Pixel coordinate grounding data
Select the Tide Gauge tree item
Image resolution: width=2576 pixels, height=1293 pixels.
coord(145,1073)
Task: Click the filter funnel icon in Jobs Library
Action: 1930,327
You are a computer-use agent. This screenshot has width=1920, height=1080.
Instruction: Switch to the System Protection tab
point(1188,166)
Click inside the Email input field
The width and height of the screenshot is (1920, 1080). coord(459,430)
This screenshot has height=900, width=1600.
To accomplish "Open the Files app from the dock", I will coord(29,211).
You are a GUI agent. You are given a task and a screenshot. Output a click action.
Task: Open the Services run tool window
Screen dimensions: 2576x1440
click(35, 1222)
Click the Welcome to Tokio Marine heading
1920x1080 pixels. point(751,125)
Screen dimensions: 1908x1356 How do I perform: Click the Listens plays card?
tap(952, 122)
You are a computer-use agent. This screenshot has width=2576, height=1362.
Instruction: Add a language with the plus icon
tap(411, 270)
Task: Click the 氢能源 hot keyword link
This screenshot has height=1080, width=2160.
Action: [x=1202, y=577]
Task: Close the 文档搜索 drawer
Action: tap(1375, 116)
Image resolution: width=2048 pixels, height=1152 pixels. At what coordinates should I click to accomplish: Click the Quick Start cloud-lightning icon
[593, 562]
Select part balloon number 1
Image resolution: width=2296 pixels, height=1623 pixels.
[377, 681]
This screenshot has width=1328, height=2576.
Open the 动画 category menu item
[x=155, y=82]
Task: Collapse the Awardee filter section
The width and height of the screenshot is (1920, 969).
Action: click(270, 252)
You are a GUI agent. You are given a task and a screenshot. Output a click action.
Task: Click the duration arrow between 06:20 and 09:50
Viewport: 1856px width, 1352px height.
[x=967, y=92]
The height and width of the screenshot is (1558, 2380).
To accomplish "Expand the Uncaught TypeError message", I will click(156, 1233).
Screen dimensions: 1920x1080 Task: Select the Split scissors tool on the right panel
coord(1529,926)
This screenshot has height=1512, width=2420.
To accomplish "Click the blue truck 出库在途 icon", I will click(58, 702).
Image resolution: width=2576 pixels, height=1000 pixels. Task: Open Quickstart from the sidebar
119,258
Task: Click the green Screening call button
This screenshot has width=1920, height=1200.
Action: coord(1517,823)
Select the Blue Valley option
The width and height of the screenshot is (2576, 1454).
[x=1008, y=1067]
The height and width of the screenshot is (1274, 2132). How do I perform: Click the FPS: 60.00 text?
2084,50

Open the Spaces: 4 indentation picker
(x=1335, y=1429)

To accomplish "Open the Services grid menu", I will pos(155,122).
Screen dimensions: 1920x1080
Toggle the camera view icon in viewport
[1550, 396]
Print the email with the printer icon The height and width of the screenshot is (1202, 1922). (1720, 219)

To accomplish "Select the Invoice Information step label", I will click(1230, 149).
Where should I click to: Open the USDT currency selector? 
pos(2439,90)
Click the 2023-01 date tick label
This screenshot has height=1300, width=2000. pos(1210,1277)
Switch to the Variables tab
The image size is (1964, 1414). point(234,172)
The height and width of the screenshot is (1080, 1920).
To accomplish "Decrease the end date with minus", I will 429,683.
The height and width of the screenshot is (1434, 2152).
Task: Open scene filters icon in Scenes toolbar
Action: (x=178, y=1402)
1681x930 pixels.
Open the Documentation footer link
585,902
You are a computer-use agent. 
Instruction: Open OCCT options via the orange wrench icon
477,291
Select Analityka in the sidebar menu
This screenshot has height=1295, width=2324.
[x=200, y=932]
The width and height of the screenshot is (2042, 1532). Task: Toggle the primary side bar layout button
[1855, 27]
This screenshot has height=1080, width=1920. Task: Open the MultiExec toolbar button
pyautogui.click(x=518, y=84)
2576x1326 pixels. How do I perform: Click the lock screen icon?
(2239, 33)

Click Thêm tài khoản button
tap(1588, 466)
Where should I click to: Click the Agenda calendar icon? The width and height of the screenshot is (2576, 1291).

▸ What is required
In full and unchanged, repeat the data above.

▸ Result below
Select the Tide Gauge tree item
Image resolution: width=2576 pixels, height=1293 pixels.
coord(145,1073)
Task: Click the filter funnel icon in Jobs Library
Action: 1930,327
You are a computer-use agent. This screenshot has width=1920, height=1080.
Instruction: Switch to the System Protection tab
point(1188,166)
Click inside the Email input field
The width and height of the screenshot is (1920, 1080). coord(459,430)
This screenshot has height=900, width=1600.
To accomplish "Open the Files app from the dock", I will coord(29,211).
You are a GUI agent. You are given a task and a screenshot. Output a click action.
Task: Open the Services run tool window
Screen dimensions: 2576x1440
click(35, 1222)
Click the Welcome to Tokio Marine heading
1920x1080 pixels. point(751,125)
Screen dimensions: 1908x1356 How do I perform: Click the Listens plays card?
tap(952, 122)
You are a computer-use agent. This screenshot has width=2576, height=1362.
Instruction: Add a language with the plus icon
tap(411, 270)
Task: Click the 氢能源 hot keyword link
This screenshot has height=1080, width=2160.
Action: [x=1202, y=577]
Task: Close the 文档搜索 drawer
Action: tap(1375, 116)
Image resolution: width=2048 pixels, height=1152 pixels. At what coordinates should I click to accomplish: Click the Quick Start cloud-lightning icon
[593, 562]
Select part balloon number 1
Image resolution: width=2296 pixels, height=1623 pixels.
[377, 681]
This screenshot has width=1328, height=2576.
Open the 动画 category menu item
[x=155, y=82]
Task: Collapse the Awardee filter section
The width and height of the screenshot is (1920, 969).
Action: click(270, 252)
You are a GUI agent. You are given a task and a screenshot. Output a click action.
Task: Click the duration arrow between 06:20 and 09:50
Viewport: 1856px width, 1352px height.
[x=967, y=92]
The height and width of the screenshot is (1558, 2380).
To accomplish "Expand the Uncaught TypeError message", I will click(156, 1233).
Screen dimensions: 1920x1080 Task: Select the Split scissors tool on the right panel
coord(1529,926)
This screenshot has height=1512, width=2420.
To accomplish "Click the blue truck 出库在途 icon", I will click(58, 702).
Image resolution: width=2576 pixels, height=1000 pixels. Task: Open Quickstart from the sidebar
119,258
Task: Click the green Screening call button
This screenshot has width=1920, height=1200.
Action: coord(1517,823)
Select the Blue Valley option
The width and height of the screenshot is (2576, 1454).
[x=1008, y=1067]
The height and width of the screenshot is (1274, 2132). How do I perform: Click the FPS: 60.00 text?
2084,50

Open the Spaces: 4 indentation picker
(x=1335, y=1429)

To accomplish "Open the Services grid menu", I will pos(155,122).
Screen dimensions: 1920x1080
Toggle the camera view icon in viewport
[1550, 396]
Print the email with the printer icon The height and width of the screenshot is (1202, 1922). (1720, 219)

To accomplish "Select the Invoice Information step label", I will click(1230, 149).
Where should I click to: Open the USDT currency selector? 
pos(2439,90)
Click the 2023-01 date tick label
This screenshot has height=1300, width=2000. pos(1210,1277)
Switch to the Variables tab
The image size is (1964, 1414). point(234,172)
The height and width of the screenshot is (1080, 1920).
To accomplish "Decrease the end date with minus", I will 429,683.
The height and width of the screenshot is (1434, 2152).
Task: Open scene filters icon in Scenes toolbar
Action: (x=178, y=1402)
1681x930 pixels.
Open the Documentation footer link
585,902
You are a computer-use agent. 
Instruction: Open OCCT options via the orange wrench icon
477,291
Select Analityka in the sidebar menu
This screenshot has height=1295, width=2324.
[x=200, y=932]
The width and height of the screenshot is (2042, 1532). Task: Toggle the primary side bar layout button
[1855, 27]
This screenshot has height=1080, width=1920. Task: Open the MultiExec toolbar button
pyautogui.click(x=518, y=84)
2576x1326 pixels. How do I perform: Click the lock screen icon?
(2239, 33)

Click Thêm tài khoản button
tap(1588, 466)
Where should I click to: Click the Agenda calendar icon? The width and height of the screenshot is (2576, 1291).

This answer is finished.